Le Vatican dit oui à la Turquie dans l’Europe
Le Figaro (France), Jeudi 31 mai 2007
De notre correspondant au Vatican Hervé Yannou
Le Vatican est favorable à l’entrée de la Turquie dans l’Union européenne. Mardi soir, en marge d’une conférence organisée à l’université romaine des légionnaires du Christ, le cardinal Tarcisio Bertone, secrétaire d’État du Saint-Siège, a dit oui à cet élargissement. Il a ainsi confirmé le nouveau cap du Saint-Siège qui se dessinait depuis le voyage effectué par Benoît XVI en Turquie, en no-vembre 2006.
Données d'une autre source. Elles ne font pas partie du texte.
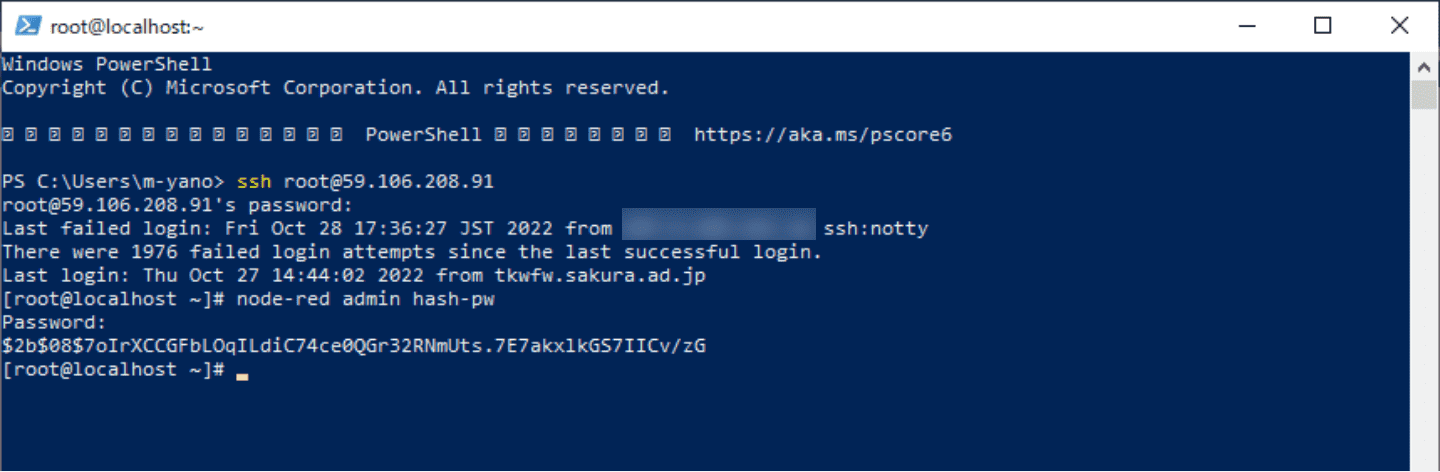Click the Microsoft Corporation copyright line

(x=335, y=87)
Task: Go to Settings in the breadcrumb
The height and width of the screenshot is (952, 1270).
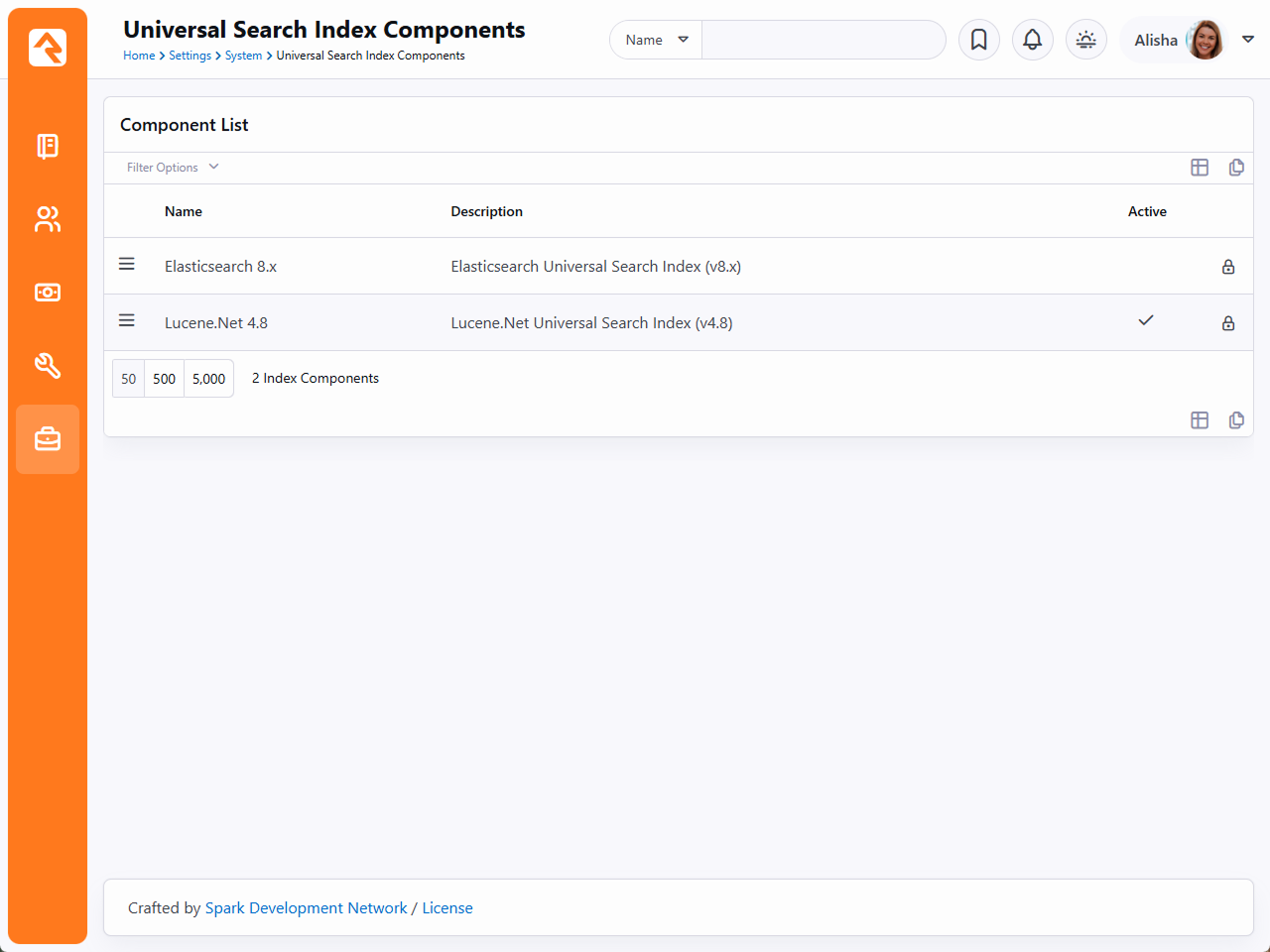Action: click(190, 56)
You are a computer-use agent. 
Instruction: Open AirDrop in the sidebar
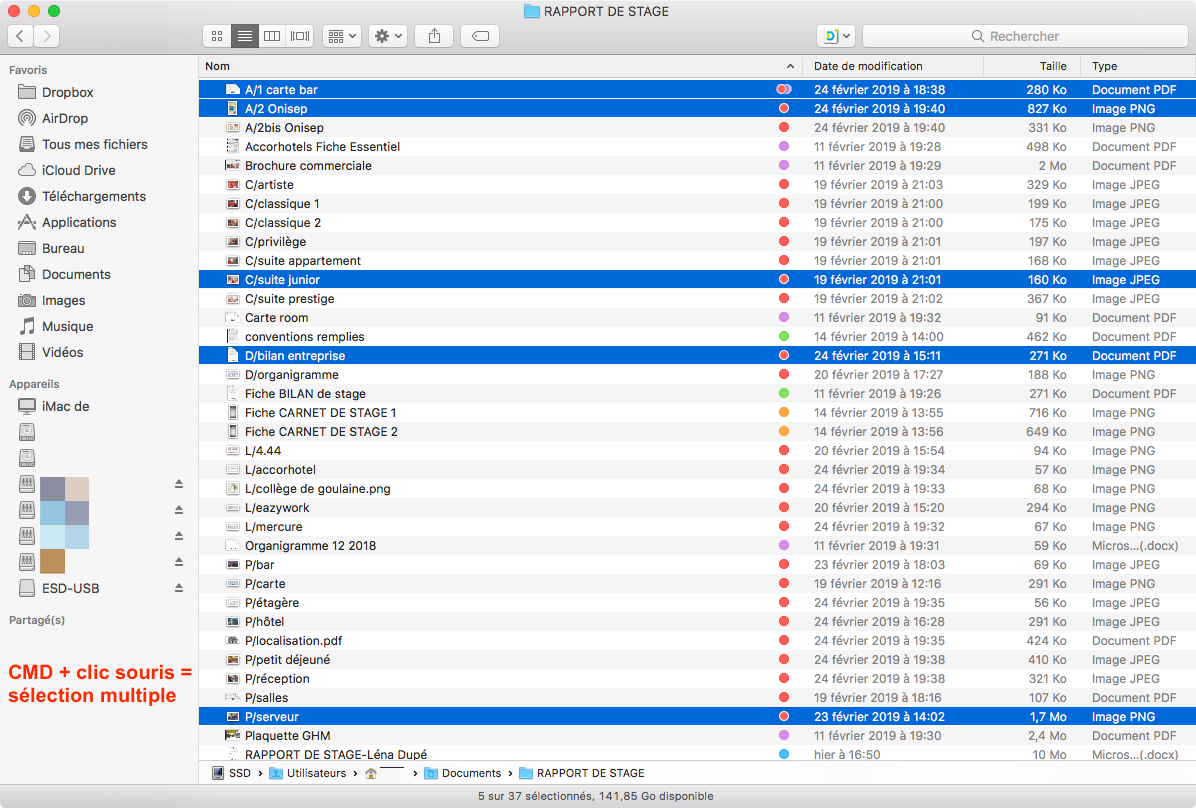(65, 118)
« La Turquie a parcouru un long chemin, et continue à le parcourir » , a déclaré le bras droit du Pape et chef de la diplomatie vaticane. Il a insisté pour que le pays soit « défini comme laïc » , alors que les tensions entre les mouvements islamistes et l’armée turque, gardienne de la laïcité, sont à leur comble à Ankara. « Il y a des évolutions, les positions sont naturellement très différentes » , a-t-il reconnu, mais « avec les peuples et les gouvernements qui respectent les règles fondamentales de la cohabitation, on peut dialoguer et construire ensemble le bien commun dans la sphère européenne et aussi dans la communauté mondiale ».
« Y compris jusqu’à une entrée dans l’Europe ? » , lui ont demandé les journalistes. « Y compris », a répondu le secrétaire d’État. Cette prise de position sur un dossier très controversé pourrait être vue comme un appui moral à Ankara, mais le Vatican se montre avant tout pragmatique.
La ligne diplomatique affirmée par le cardinal relève de la géostratégie et des relations tendues avec le monde musulman. Balayer l’idée d’un « choc des civilisations » Avant son élection, en avril 2005, le cardinal Ratzinger avait jugé que l’entrée de la Turquie dans l’Union européenne serait une « erreur historique » . Une idée partagée par nombre de cardinaux.
Mais publiquement, le Vatican restait neutre à l’époque, tant que la Turquie s’efforçait de remplir les conditions fixées par Bruxelles, en particulier en matière de liberté religieuse. La donne devait changer après le discours du Pape à Ratisbonne en septembre 2006. Ses propos sur l’Islam et la violence déclenchèrent une crise sans précédent avec le monde musulman.
Deux mois plus tard, son voyage en Turquie devait participer à renouer le dialogue et balayer l’idée d’un « choc des civilisations ». Le Pape présenta la Turquie comme « un pont entre Orient et Occident » . Le cardinal Bertone devait préciser que l’Europe « ne pouvait pas s’en passer » et que son intérêt était « de l’aider à être une véritable démocratie » afin de « consolider un système de valeurs » .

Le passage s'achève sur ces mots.